Saturday, October 07, 2006

Article of the week: The tropics as cradle and as museum

David Jablonski, Kaustuv Roy & James W. Valentine, Out of the Tropics: Evolutionary Dynamics of the Latitudinal Diversity Gradient, 314 Science 102 (2006), DOI: 10.1126/science.1130880:
Tropical bivalvesThe evolutionary dynamics underlying the latitudinal gradient in biodiversity have been controversial for over a century. Using a spatially explicit approach that incorporates not only origination and extinction but immigration, a global analysis of genera and subgenera of marine bivalves over the past 11 million years supports an "out of the tropics" model, in which taxa preferentially originate in the tropics and expand toward the poles without losing their tropical presence.
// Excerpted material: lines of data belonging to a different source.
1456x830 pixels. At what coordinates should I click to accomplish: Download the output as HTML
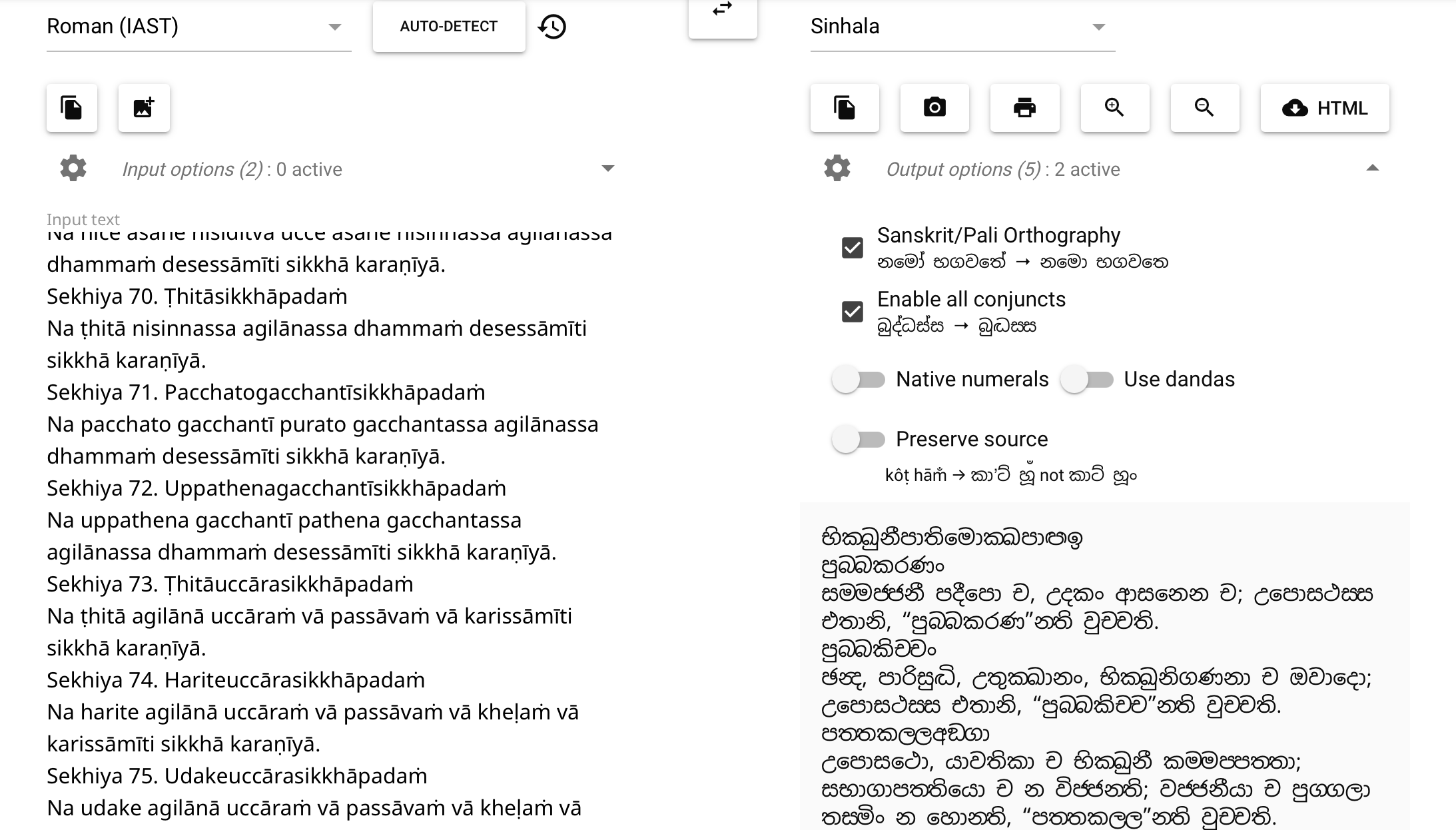[1324, 108]
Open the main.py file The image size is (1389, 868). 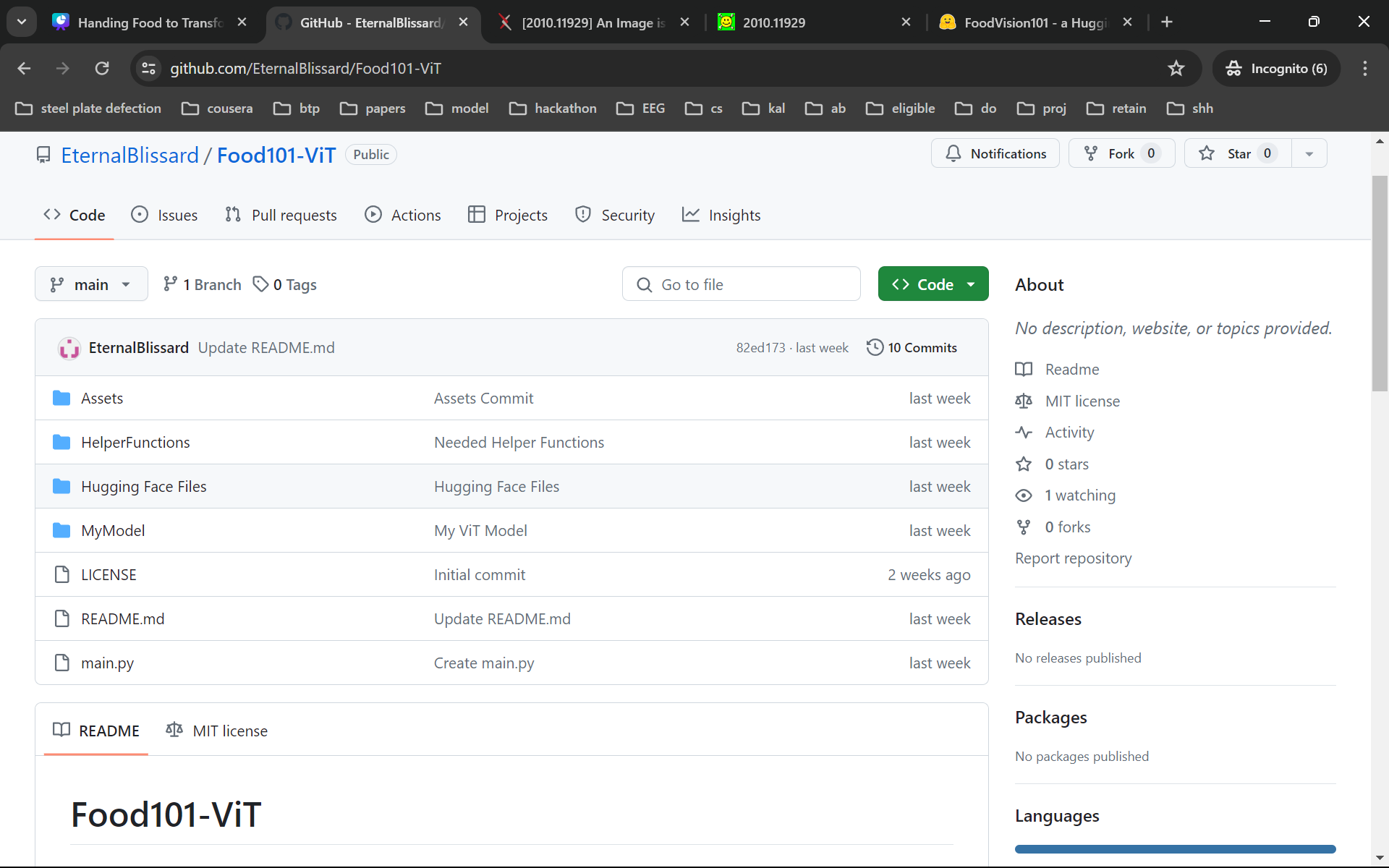107,663

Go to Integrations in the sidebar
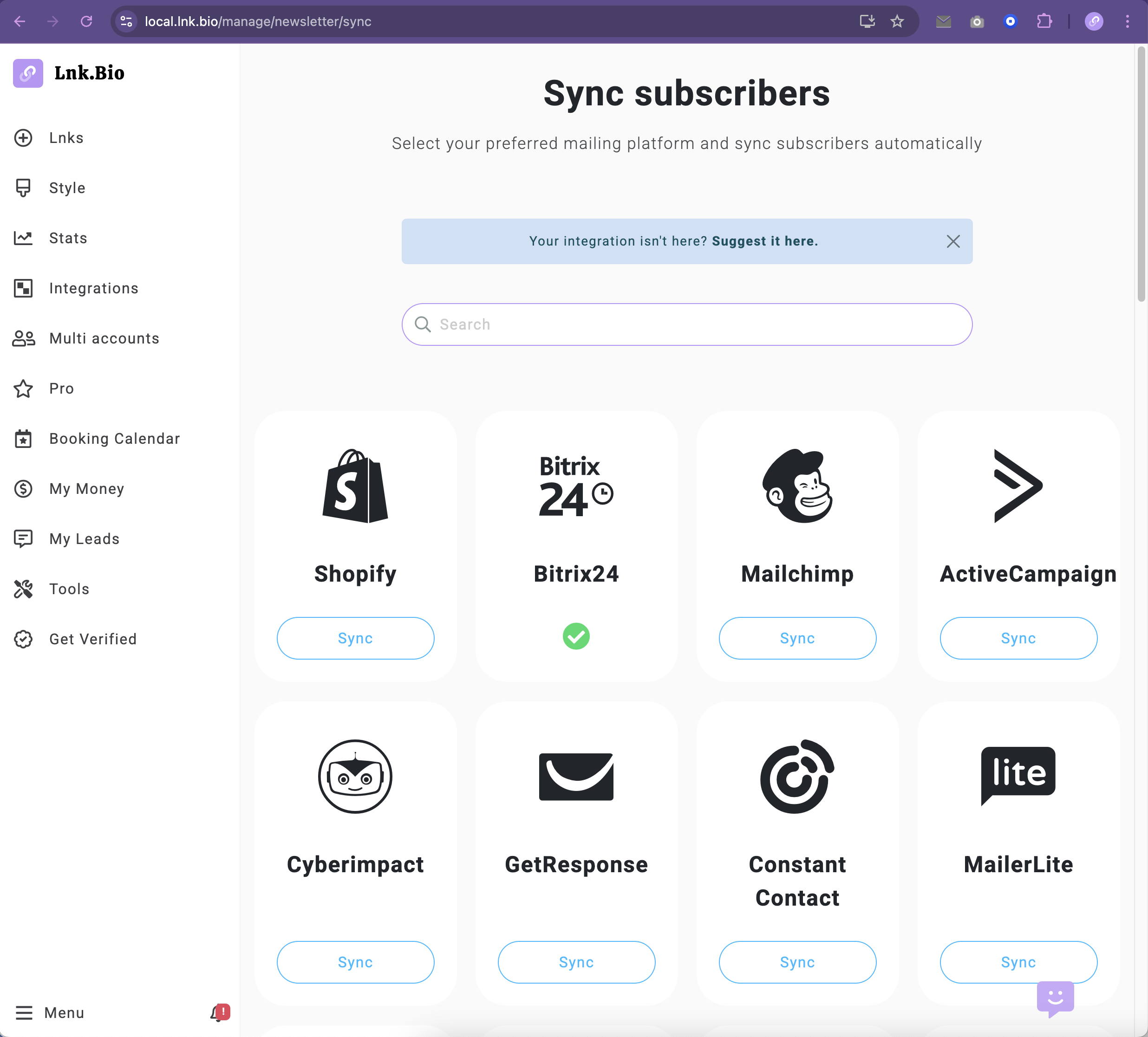click(93, 288)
The tropics are thus both a cradle and a museum of biodversity, contrary to the conceptual dichotomy dominant since 1974; a tropical diversity crisis would thus have profound evolutionary effects at all latitudes.
Dan Whipple's summary of this article cuts to the chase:
In the tropics, which wrap around swaths of nearly every continent, animal and plant diversity is abundant, and it declines as one moves toward the North and South poles. Why this difference? Many evolutionary biologists favor one of two explanations: Either the tropics are where most new species originate, or species are less likely to go extinct there than elsewhere. New research suggests that both are true. The finding indicates that the tropics drive biodiversity and that extinctions there may have especially devastating effects.